Review vom 11.09.2009


Ingolf Schmock
Der Studiotüftler und kreative Projektleiter Phideaux Xavier scheint wohl wahrlich, ganz ohne Übertreibung, ein rastloser Workaholic zu sein, wenn man bedenkt, dass selbiger in nur fünf Jahren mittlerweile sieben künstlerisch hochwertige musikalische Visitenkarten abliefern konnte. So ist es nicht verwunderlich, wenn sich beim Konsumenten das Vorurteil erhärten mag, spätestens mit der 'Nummer Sieben' einen saftlosen Aufguss bisheriger Referenzen dieses kreuzfidelen und produktiven Futuristen untergeschoben zu bekommen.
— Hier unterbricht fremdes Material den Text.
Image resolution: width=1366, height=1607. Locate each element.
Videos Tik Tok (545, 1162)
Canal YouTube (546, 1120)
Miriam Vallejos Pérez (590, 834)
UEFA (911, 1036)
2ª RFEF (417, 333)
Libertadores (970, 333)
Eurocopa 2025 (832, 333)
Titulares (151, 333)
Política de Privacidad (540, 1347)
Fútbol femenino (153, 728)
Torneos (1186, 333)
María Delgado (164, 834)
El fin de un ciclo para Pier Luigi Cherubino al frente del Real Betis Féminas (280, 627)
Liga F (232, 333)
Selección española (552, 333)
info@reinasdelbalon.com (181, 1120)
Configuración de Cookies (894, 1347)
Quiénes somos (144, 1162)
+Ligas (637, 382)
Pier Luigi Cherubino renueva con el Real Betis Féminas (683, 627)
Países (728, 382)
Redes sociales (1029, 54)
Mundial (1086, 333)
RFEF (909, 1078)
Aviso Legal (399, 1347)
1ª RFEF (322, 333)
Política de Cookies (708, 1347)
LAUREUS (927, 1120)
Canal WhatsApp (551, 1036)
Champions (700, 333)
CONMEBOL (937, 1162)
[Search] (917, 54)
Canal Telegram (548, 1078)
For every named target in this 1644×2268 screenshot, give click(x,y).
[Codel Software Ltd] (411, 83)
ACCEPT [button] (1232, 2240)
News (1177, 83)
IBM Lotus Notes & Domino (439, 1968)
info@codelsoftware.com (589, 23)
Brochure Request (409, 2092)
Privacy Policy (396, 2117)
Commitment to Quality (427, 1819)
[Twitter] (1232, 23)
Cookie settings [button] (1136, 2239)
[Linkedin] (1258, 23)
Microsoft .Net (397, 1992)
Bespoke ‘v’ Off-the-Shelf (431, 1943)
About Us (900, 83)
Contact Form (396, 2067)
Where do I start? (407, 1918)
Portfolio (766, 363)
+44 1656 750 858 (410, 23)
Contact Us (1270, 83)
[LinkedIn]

Doch der Musiker hat nach der kompositorisch sicheren Bank Doomsday Afternoon vom Vorjahr nichts an Zielstrebigkeit eingebüßt, sondern ein rührseliges und taktvoll reduziertes Werk zusammengebastelt, welches den hohen Anforderungen seiner Kritiker wohl doch eher Honig ums Gehör schmieren dürfte.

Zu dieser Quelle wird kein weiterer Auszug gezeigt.